Friday 29 December 2017

On how power silences marginalised groups


Great power brings the need for great responsibility.

Online, I and so many other autistic people have been watching a rich, powerful, well-connected, well publicised author trying to silence autistic voices of dissent.

The author has written a book which outlines her son's autistic behaviours.  She describes him in ways many autistic people find humiliating, dehumanising, horrific.  I don't use such words lightly.  It describes how the mum in question intends to seek a vasectomy for her son, currently aged 15, to stop him having children in future.  He is at school, talks, reads, has friends.  The author had described another autistic person in terms that the person found distressing.  When they complained about this, they were referred to as a brat.   It was a moment of revelation as to the author's view of autistic adults.

When autistic people took to finding copies of the book (for a while available as a pdf online, since removed)  - or reading copies in the library... or borrowing copies from one another - they started reviewing it online.  The author didn't like this, it seems.  


The author contacted a friend of theirs on a large bookselling site and it seems asked them to censor the comments.    Then apparently asked her largely-rich, powerful group of online friends to target the autistic commentators by getting the review sites to remove their comments.  

Let's think about this for a moment.
Autistic people are amongst the more impoverished on the planet.  So many have no jobs, no spare income.  Not so much as a spare £1. Society prevents most of us from working, such is the level of misunderstanding and hate out there.

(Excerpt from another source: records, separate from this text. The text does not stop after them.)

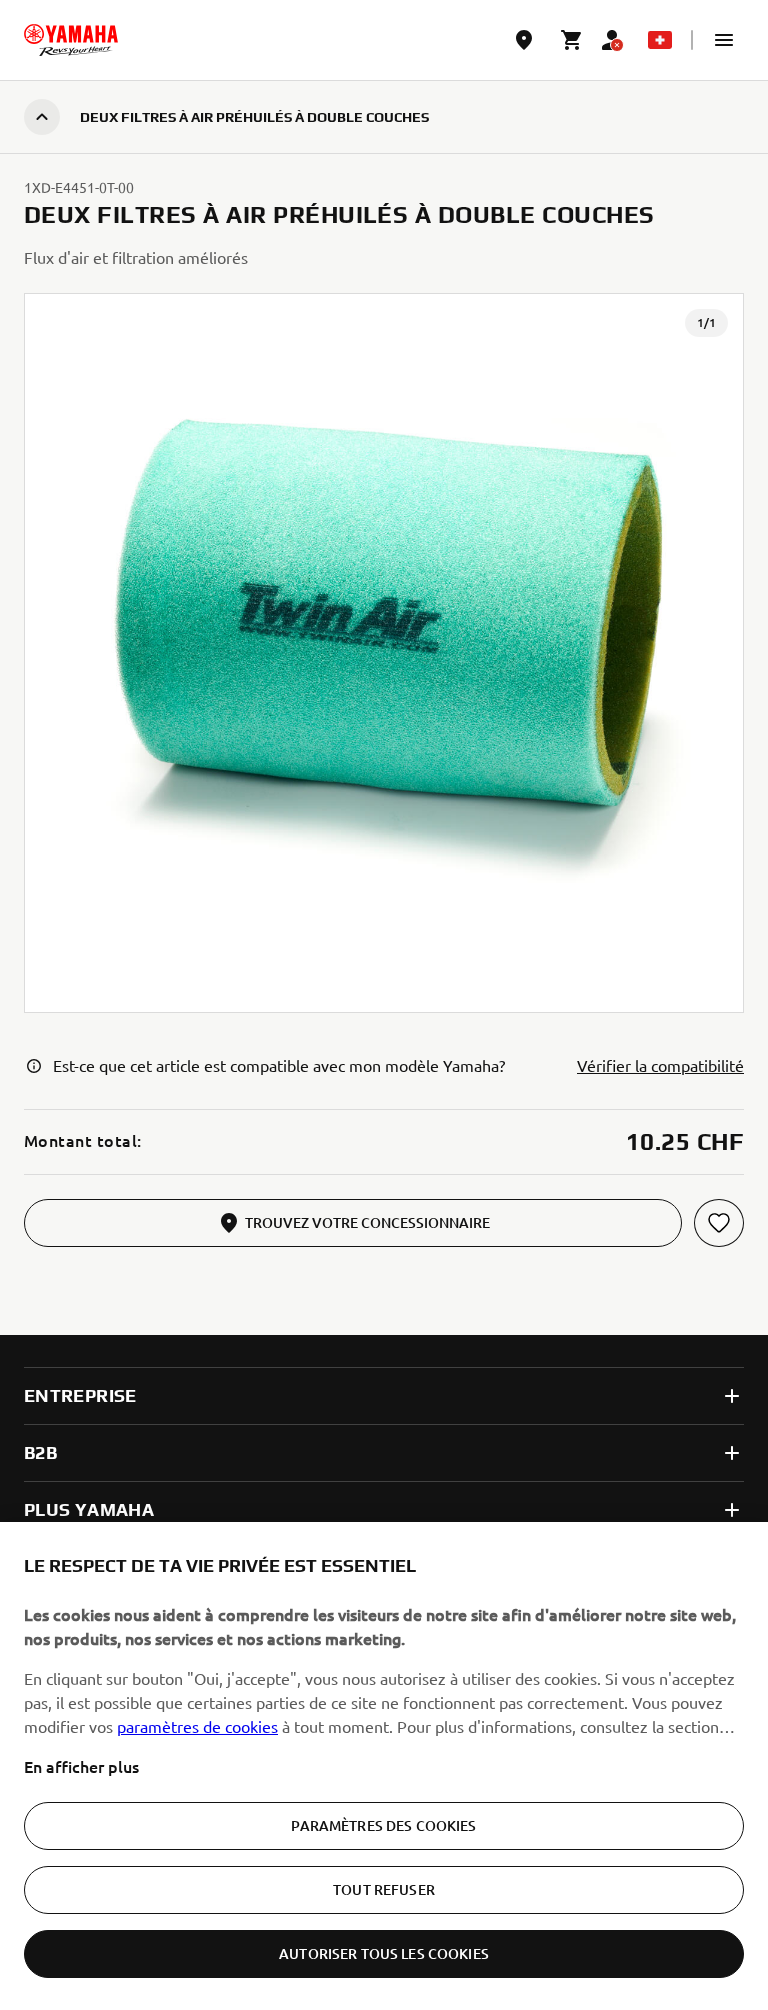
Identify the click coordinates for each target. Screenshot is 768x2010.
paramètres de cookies (197, 1726)
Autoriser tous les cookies (384, 1953)
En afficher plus (81, 1766)
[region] (384, 1766)
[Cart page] (572, 40)
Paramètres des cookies (383, 1825)
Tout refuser (384, 1889)
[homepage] (71, 40)
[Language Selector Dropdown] (660, 40)
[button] (724, 40)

In order to comment on whether we have a right to reproduce, and whether an author has the right to name and shame their own child in that debate and publish it...we have to now be able to afford to buy a book each, it seems.  From a specific bookshop where the cheapest price seems to be £8.  And review it in ways that please the author, or her mate will remove their review.  £8....  That's possibly two days of food, for an autistic person.  Maybe it's a whole weeks-worth of food.


This, my friends, is power.
The power to decide who is rich enough to review you.
The power to decide whose words are good enough to comment on something that affects their own future, their right to exist.
The power to decide that the pain, the shock, is 'trolling', nastiness, simply not liking autism parents and having nothing better to do than to attack people for no reason.  The reality is that many of the reviewers are 'autism parents'.  Autistic autism parents, specifically, with nothing whatsoever against 'autism parents' of any kind who safeguard their children.

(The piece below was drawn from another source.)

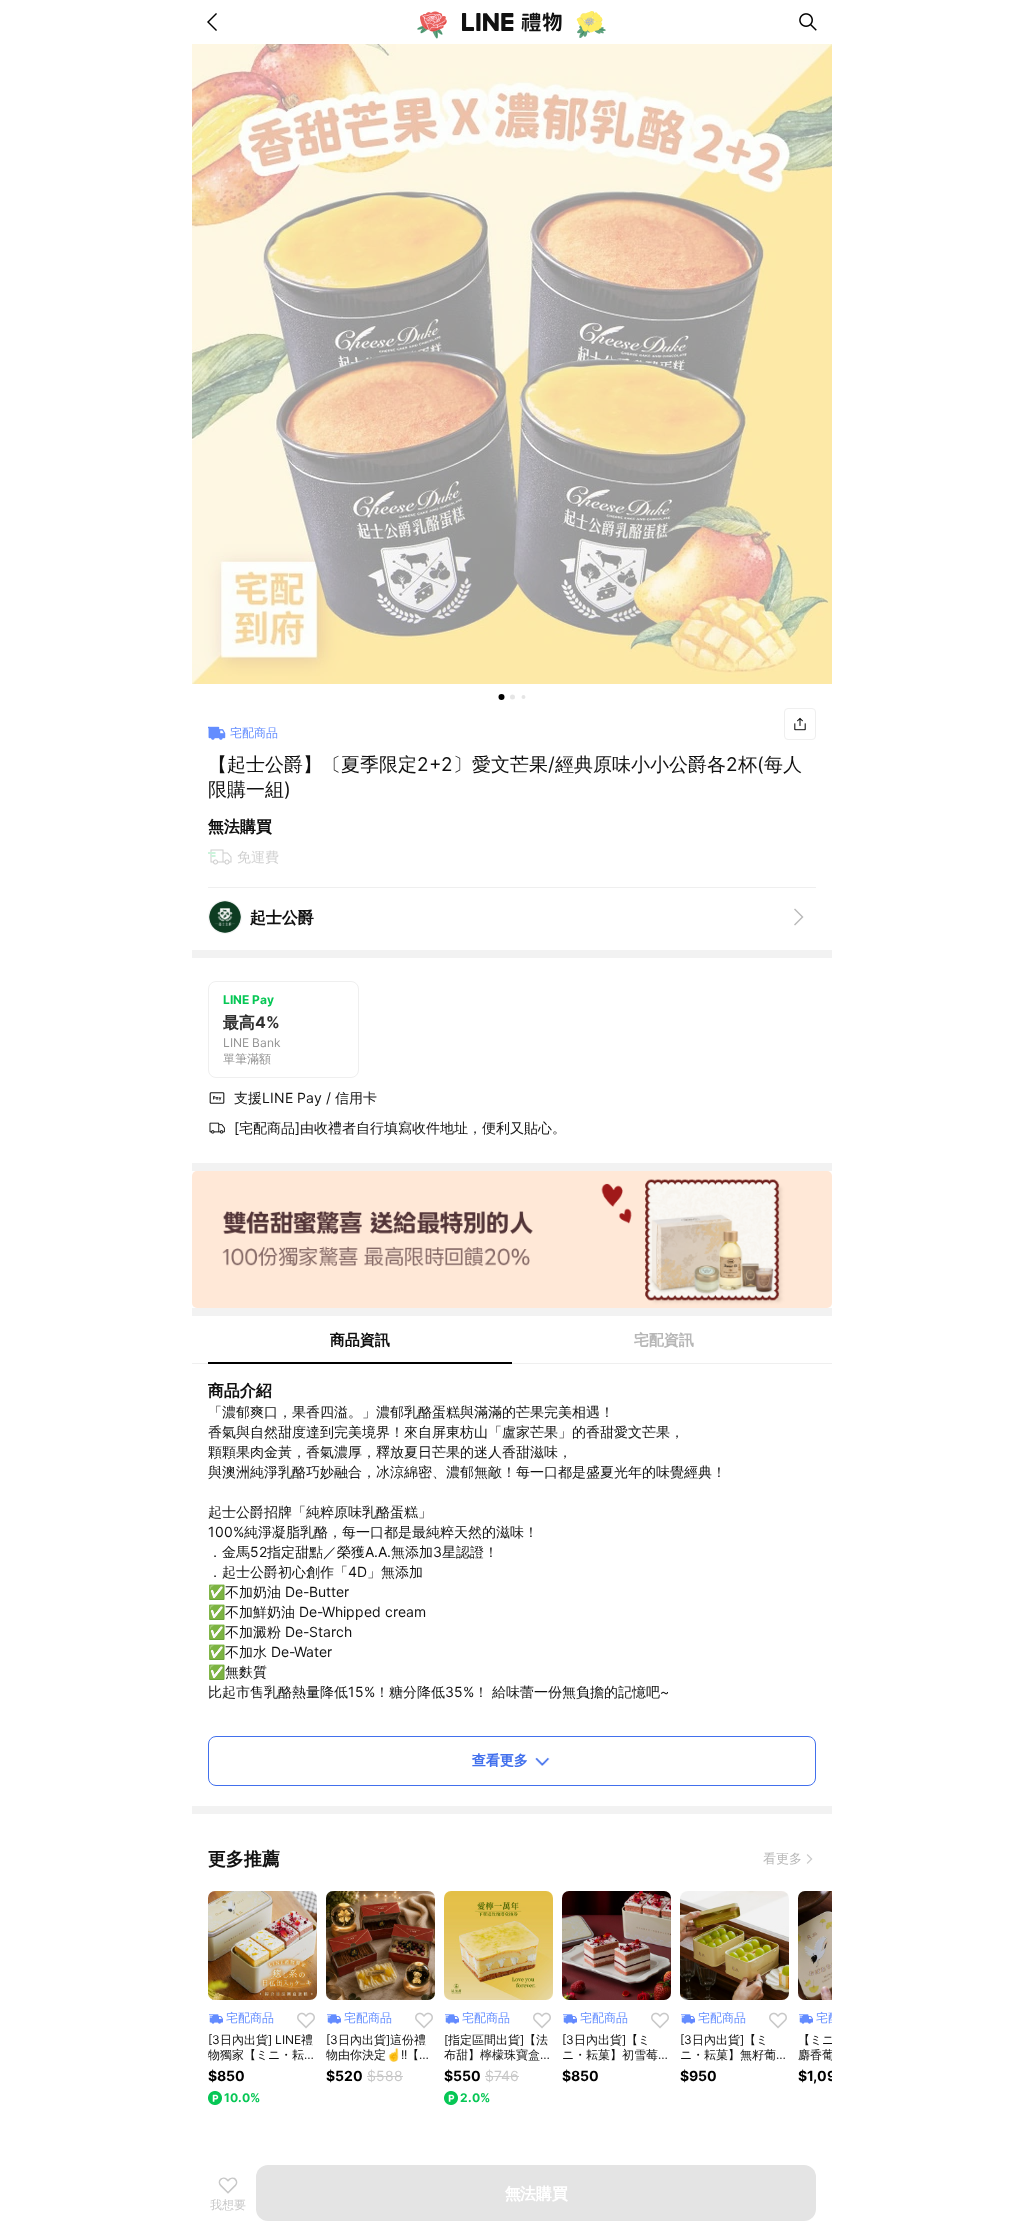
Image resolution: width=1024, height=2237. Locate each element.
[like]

I am so blessed with knowing hundred upon hundred of autistic parents.  Fabulous they are, too.  Kind, wise, careful, knowledgeable, capable.  A few needed some support.  A few people of all kinds need some support.  Let's face it - nearly every parent needs some support.

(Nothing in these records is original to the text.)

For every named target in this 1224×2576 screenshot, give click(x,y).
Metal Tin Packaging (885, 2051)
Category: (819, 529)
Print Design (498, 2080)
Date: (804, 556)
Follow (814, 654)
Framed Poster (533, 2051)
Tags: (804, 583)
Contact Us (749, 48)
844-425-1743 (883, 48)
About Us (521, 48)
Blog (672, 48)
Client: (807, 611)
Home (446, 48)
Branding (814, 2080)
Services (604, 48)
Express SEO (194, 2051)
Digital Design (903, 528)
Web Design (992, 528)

Autism doesn't make someone a bad parent.  No, it doesn't.  


In fact, it can make them the best parent of all, especially perhaps to an autistic child, which statistically they are very likely to have.  A parent with great insight into their child.  A parent who has known what it's like to overcome obstacles and find ways round problems. Who can 'translate' the outside world to them.  Who can model how to be autistic in authentic ways.  Yes, some need more support.  Yes, some people of all kinds need more support.  Some of us not only did without support, as a parent, but offered support to a huge number of others.  It's very wrong to assume we are always the 'burdens'.


If one partner isn't 100% reliable on contraceptives, the other partner can look after that side of things.
If one partner needs a bit more support with some things during parenthood, the other partner can help support that. And vice-versa.

A good number of autistic people are gay, so contraceptives may not be a part of their lives anyway.

Society makes autistic people suffer. And silences them from saying, "This hurts".  Is that fair?

Society determines who can reproduce, and who is to be sterilised.  We know this from the very eugenics programs that the author discussed in the book.  (Oh yes, I've read every word of it).  And we know that we have to believe in each others' humanity.  In each others' soul.  To have hope, to have love, to have caring.


I was a non-verbal autistic child, rocking in a corner, lining up things.  No-one would have believed me capable of anything that I managed in later life.  Not one bit of it.  I'm still sometimes non-verbal.  I do not live 'independently'.  We have the most fantastic autistic son.  We are so proud of him. 

The author's son will spend his life with that book being a tool to deny him his future, I sense.  Naming him, it's now a tool with which to bully him, and mock him.  A tool with which to deny not only his humanity and his choices, but to encourage a whole lot of other people to do just that to even more autistic people.  To not only describe us in humiliating ways, but to get a lot of people to silence us if we say, "This hurts".


The autistic people have the right to say this isn't OK.

It's not OK.


It's 
Not
OK.

Learn love.  It's better.

Thank you for listening.



The picture at the top shows a woman with her mouth taped shut.  It represents silencing of voices.